Date: Sat, 22 Jul 2000 19:24:51 +0000
From: Jacques Guy <[EMAIL PROTECTED]>
Subject: Re: Mrs Drestin Black

abraxas wrote:

> But he certianly is not a programmer of any sort, and very probably
> not even an 'IT' professional.
 
Nor a Web designer. If you tune in on his Osin Wavz (no, Tim Palmer
was NOT here), on his Osin Wavz's page, you'll be greeted by a
107K GIF of something that might take 10K in JPEG. And if you tune
in onto his other paramour's site
(http://www.beckysunshine.com/bsunfrm.htm)
you'll see that *ALL* the pix of the buxom wench are GIFs.  JPEG
probably
sucks like Linux out there...

------------------------------

From: T. Max Devlin <[EMAIL PROTECTED]>
Crossposted-To: comp.sys.mac.advocacy,comp.os.ms-windows.advocacy,comp.unix.advocacy
Subject: Re: Linsux as a desktop platform
Date: Sat, 22 Jul 2000 15:26:55 -0400
Reply-To: [EMAIL PROTECTED]

Said John W. Stevens in comp.os.linux.advocacy; 
>"T. Max Devlin" wrote:
>> Said John W. Stevens in comp.os.linux.advocacy;
   [...]
>> >Just because a car is just a car, does not mean that it only has one
>> >part.
>> 
>> But I can't be driving two cars at the same time.
>
>Ok, obviously that analogy didn't work for you . . .

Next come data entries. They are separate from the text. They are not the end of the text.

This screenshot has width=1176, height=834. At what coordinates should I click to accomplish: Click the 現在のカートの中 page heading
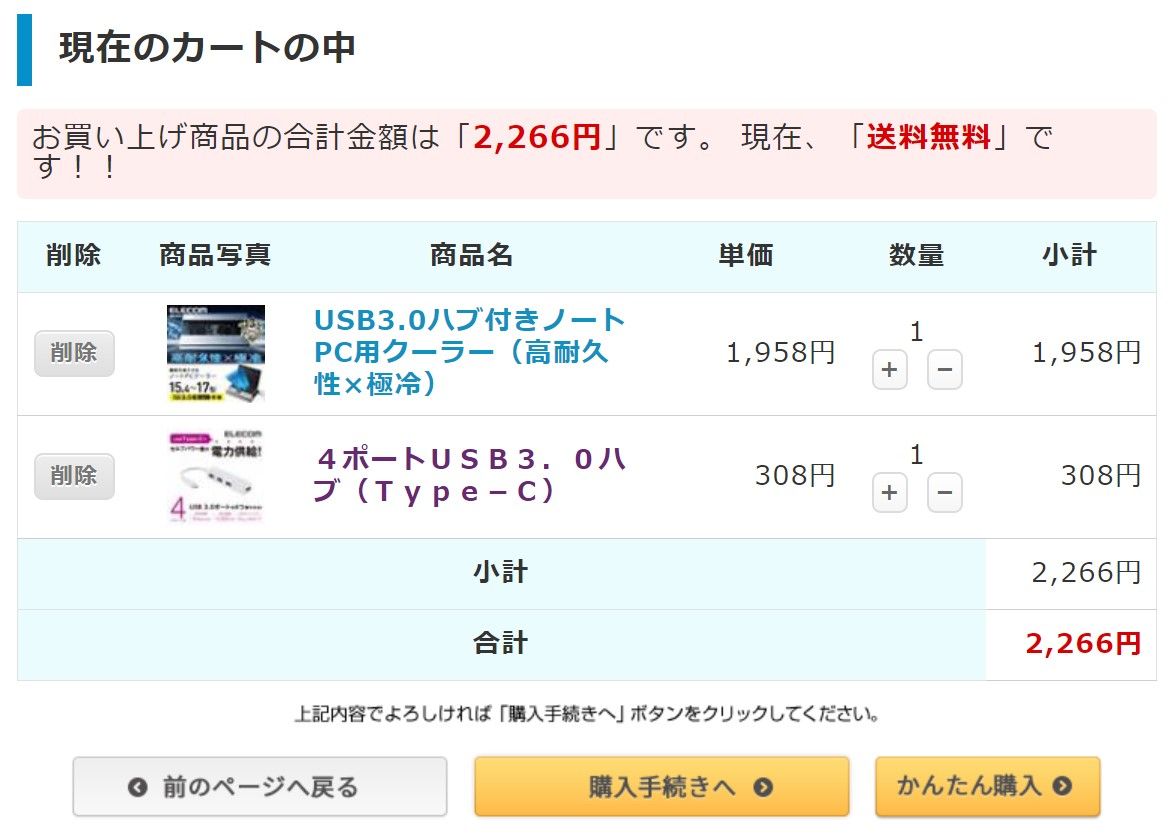click(207, 48)
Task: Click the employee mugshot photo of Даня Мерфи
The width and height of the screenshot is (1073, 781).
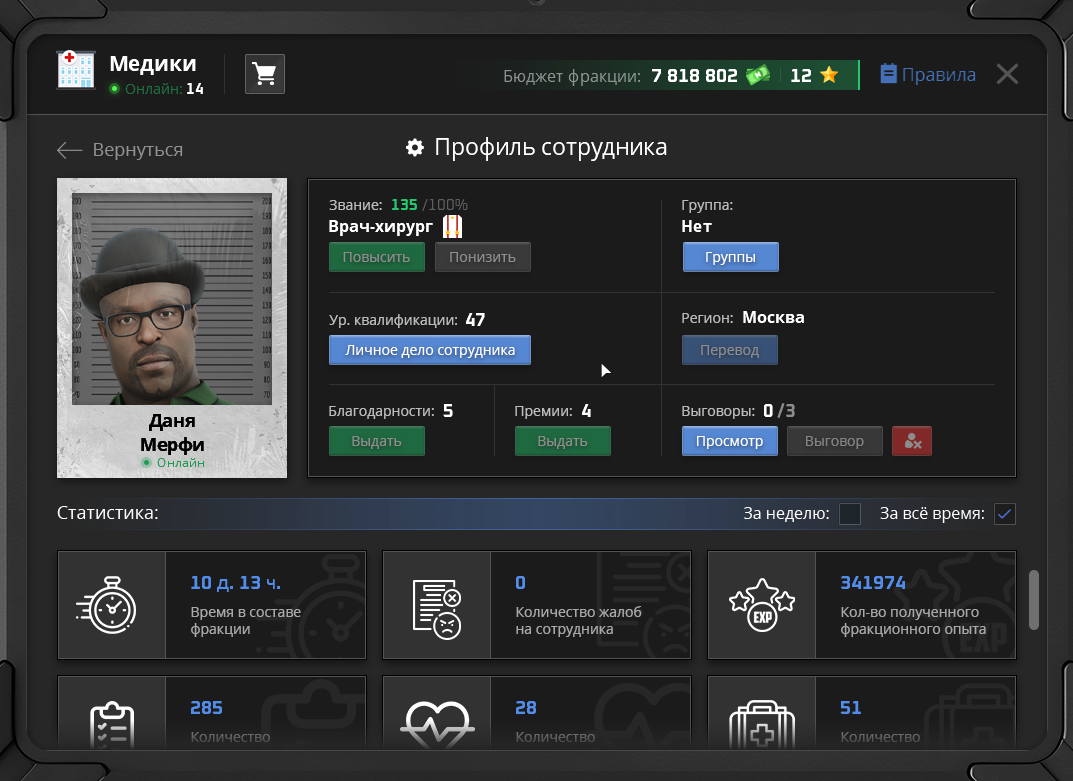Action: point(172,300)
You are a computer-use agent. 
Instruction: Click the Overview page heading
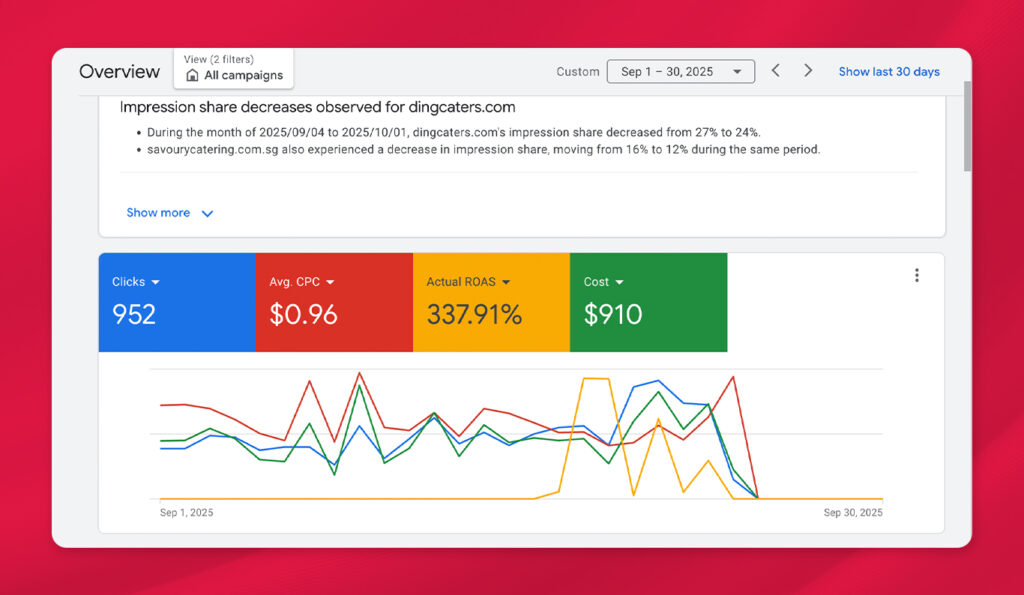(119, 72)
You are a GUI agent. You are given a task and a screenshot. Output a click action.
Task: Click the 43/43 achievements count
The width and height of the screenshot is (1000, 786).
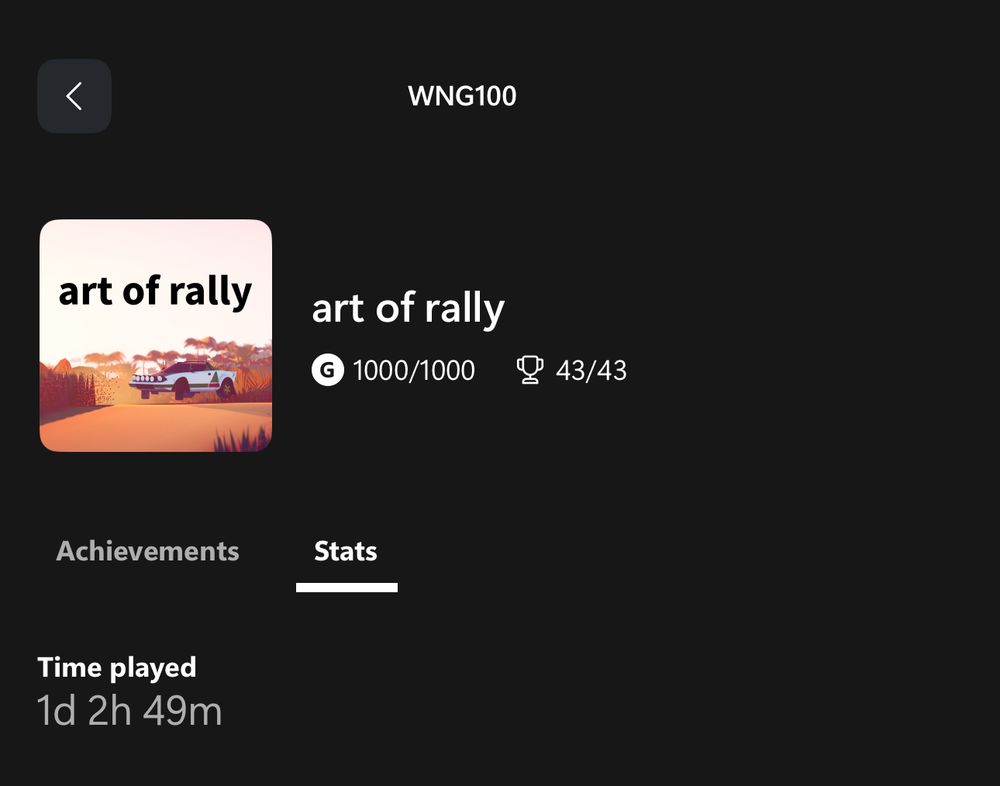click(591, 371)
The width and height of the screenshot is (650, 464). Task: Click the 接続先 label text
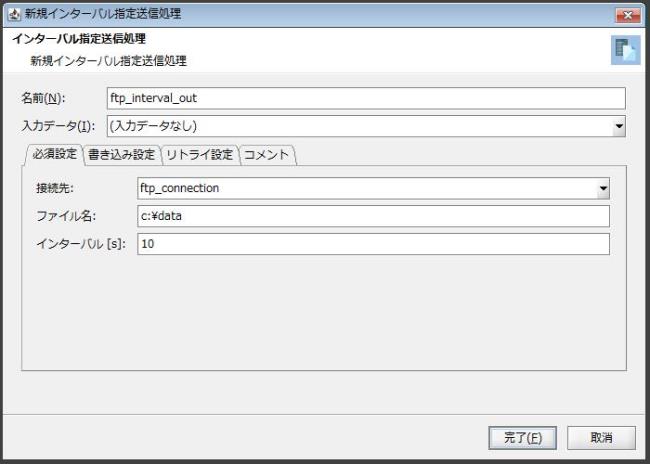tap(55, 188)
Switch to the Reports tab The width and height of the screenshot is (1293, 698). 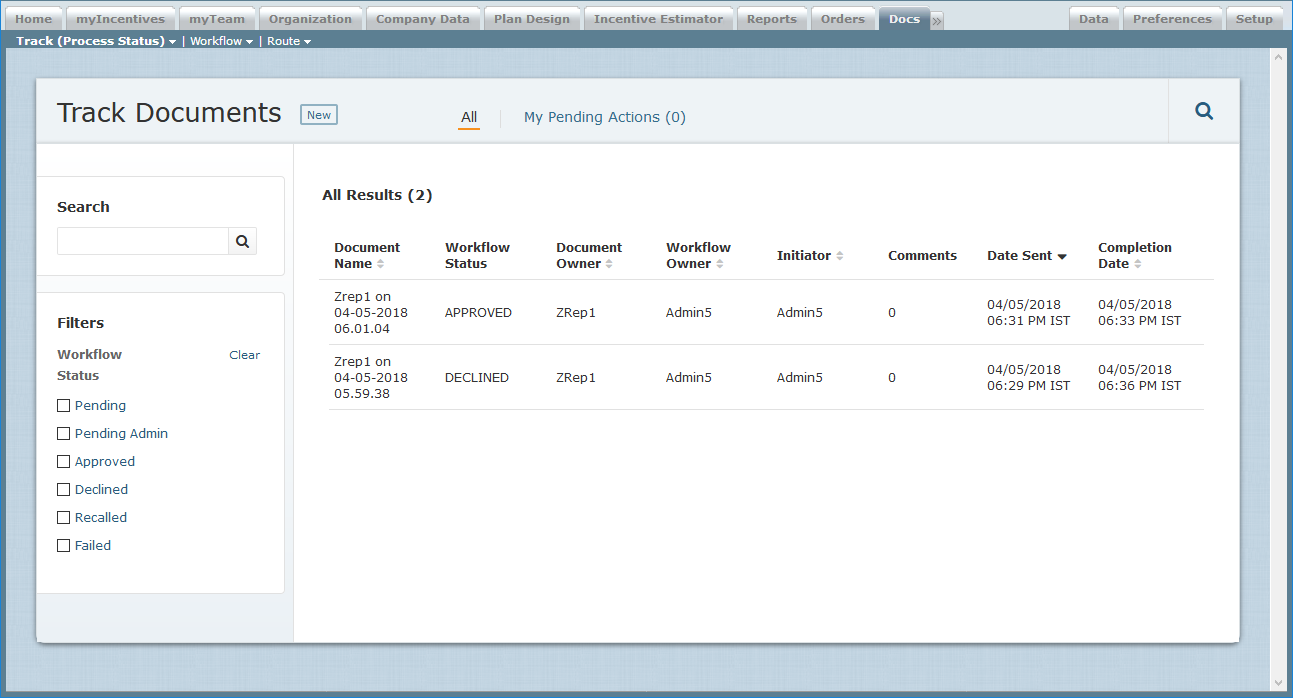pyautogui.click(x=772, y=19)
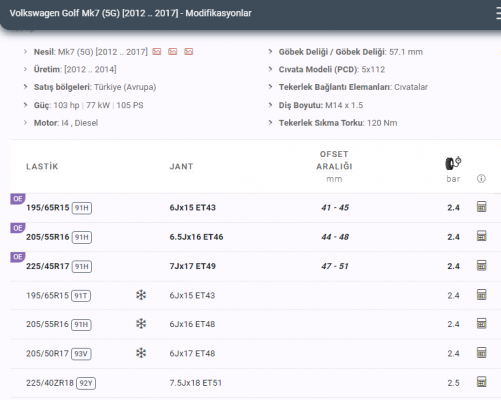Click third image icon next to Nesil
Image resolution: width=501 pixels, height=400 pixels.
pos(189,52)
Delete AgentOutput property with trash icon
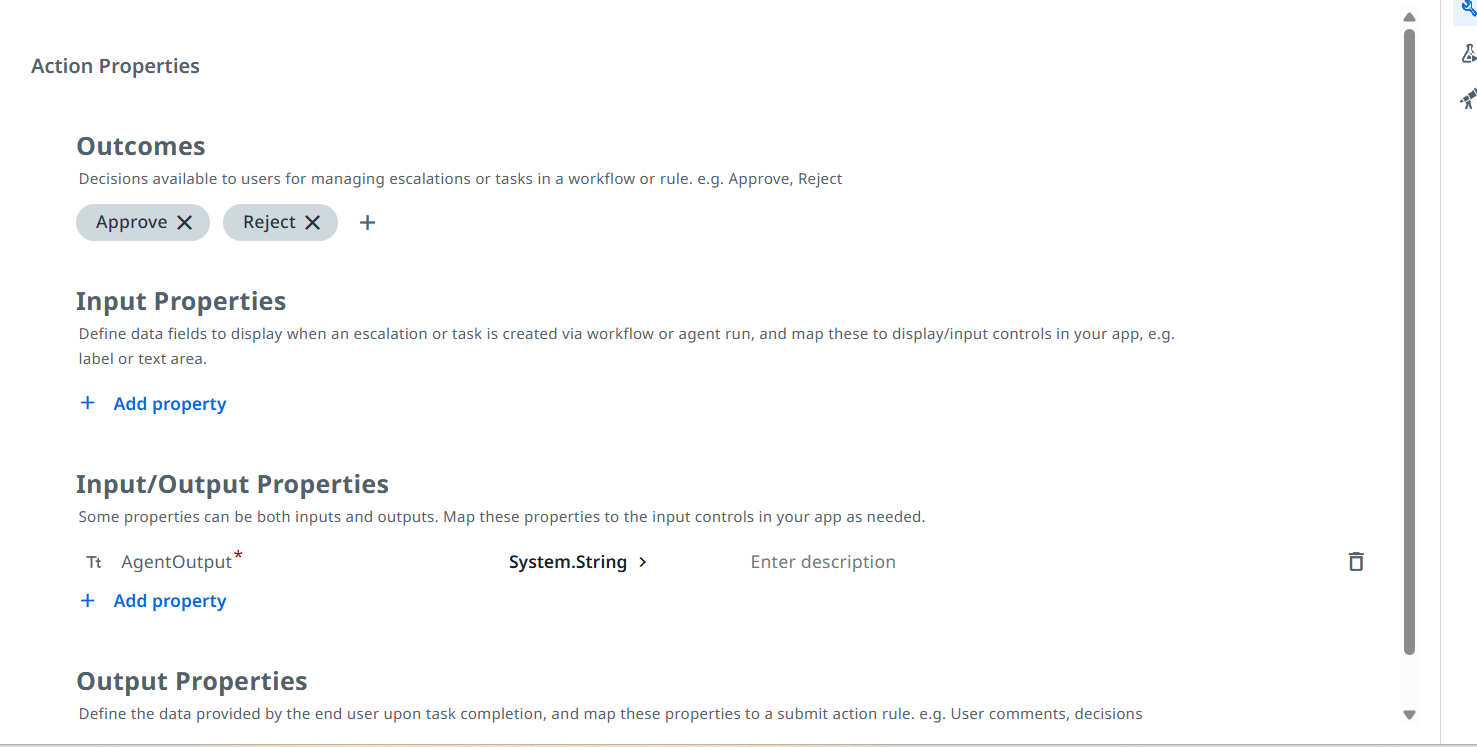The height and width of the screenshot is (747, 1477). (x=1356, y=562)

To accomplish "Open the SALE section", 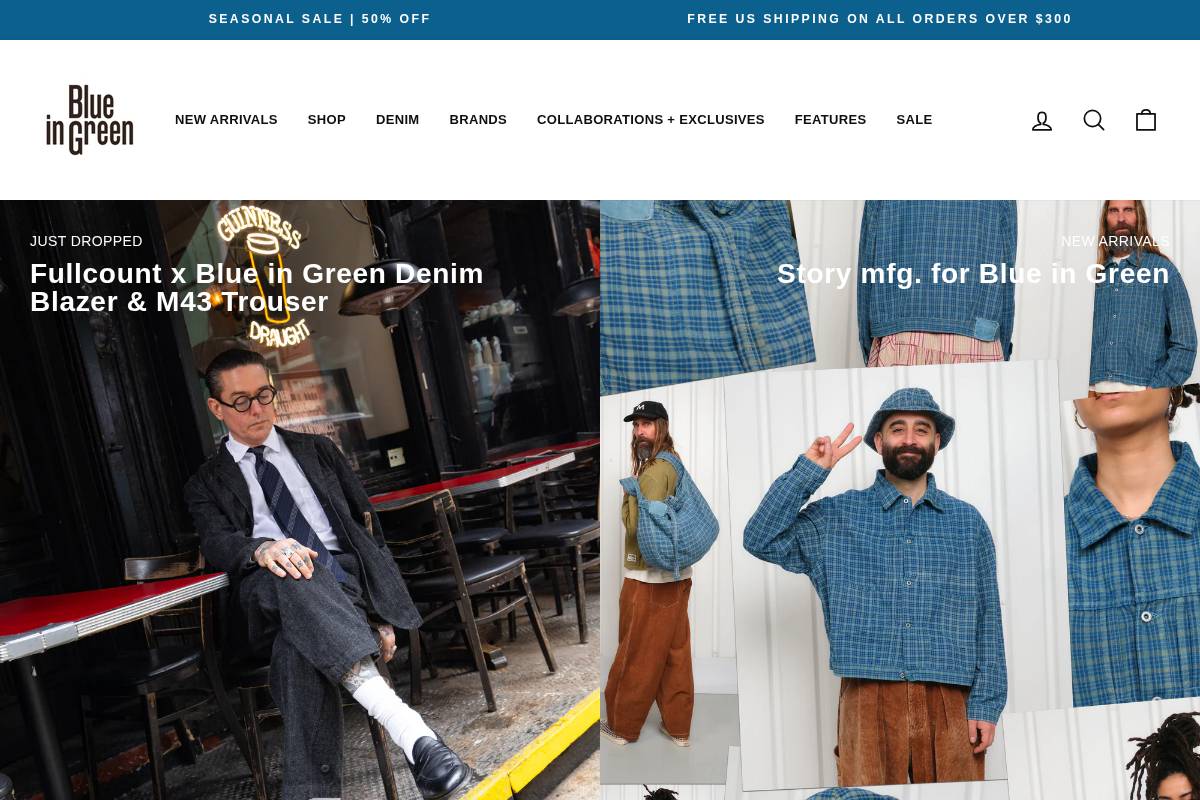I will pyautogui.click(x=914, y=119).

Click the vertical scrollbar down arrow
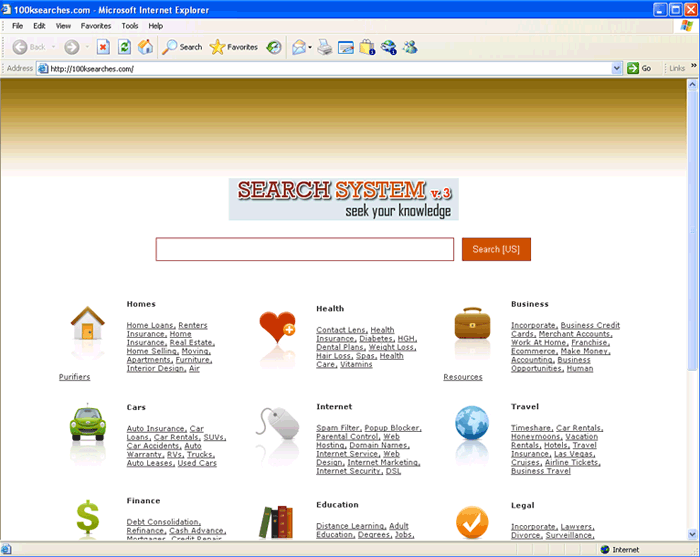point(693,535)
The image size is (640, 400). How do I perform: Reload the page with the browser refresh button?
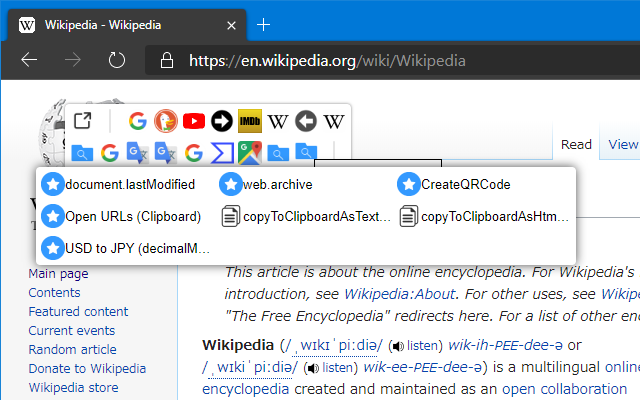pos(117,60)
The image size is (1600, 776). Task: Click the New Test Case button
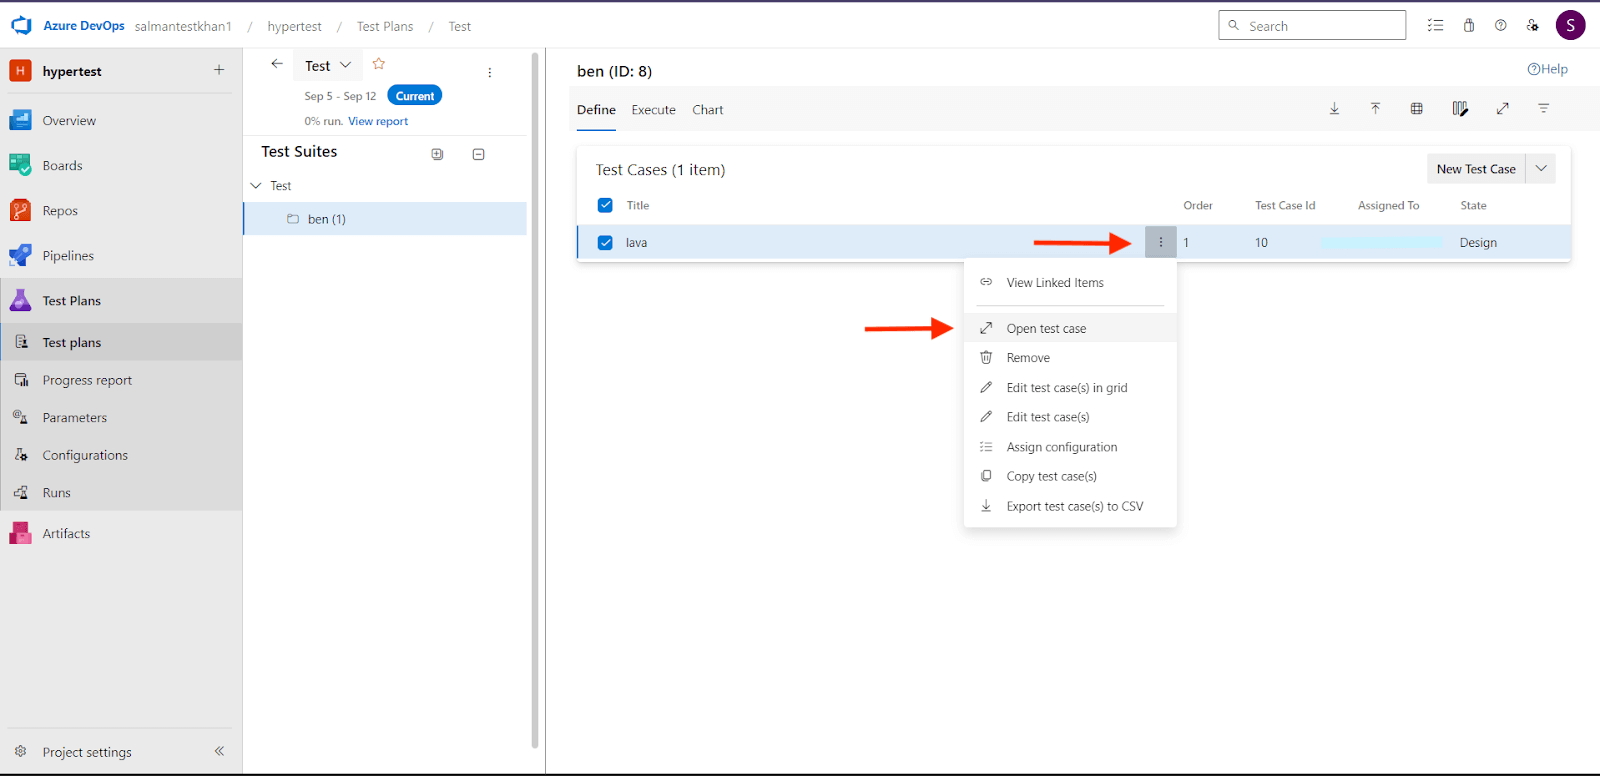[1475, 169]
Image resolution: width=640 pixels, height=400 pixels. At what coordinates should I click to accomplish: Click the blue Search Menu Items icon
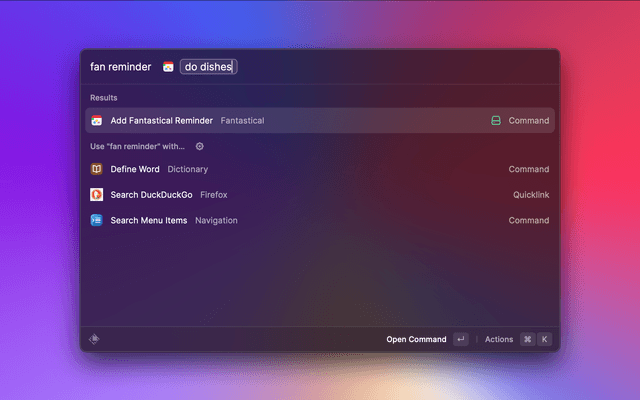(x=97, y=220)
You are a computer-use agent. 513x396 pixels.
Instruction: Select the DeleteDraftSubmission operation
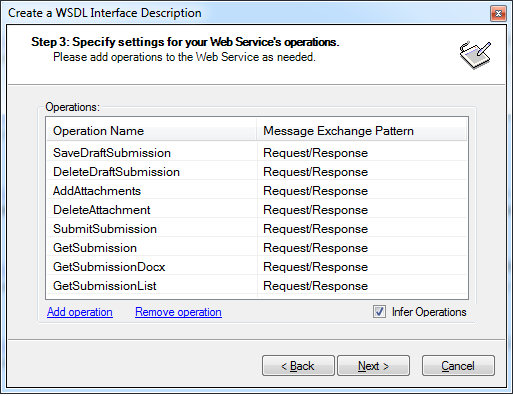click(x=116, y=172)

Car analogies rarely do.  ;-)

>> I can't be "using"
>> two applications at the same time, either.
>
>Irrelevant.  "Applications" are not automatically and in all cases one
>process.

Just because it is not a deterministic relationship does not mean it is
irrelevant.  That is certainly a large part of my point, I think.  To
the scheduler, all processes are "equal", so to speak, though each might
have priorities and nice values to attempt to present their "importance"
to the scheduler.  Still, the scheduler has no awareness of which
processes are linked by being part of the same application (now, or in
general).  Would there be no extra performance to be gained by paying
attention to this, so that if one process of an app is a bottleneck, the
other processes in that app are handled in whatever way might reduce the
bottleneck?

>> Obviously the value of
>> multi-tasking, of having more than one application *available* for
>> task-switching, and actively processing while in the background, cannot
>> be over-estimated.  But it is not the issue I was addressing.
>
>You missed the point: a single (modern) application *IS* multiple tasks.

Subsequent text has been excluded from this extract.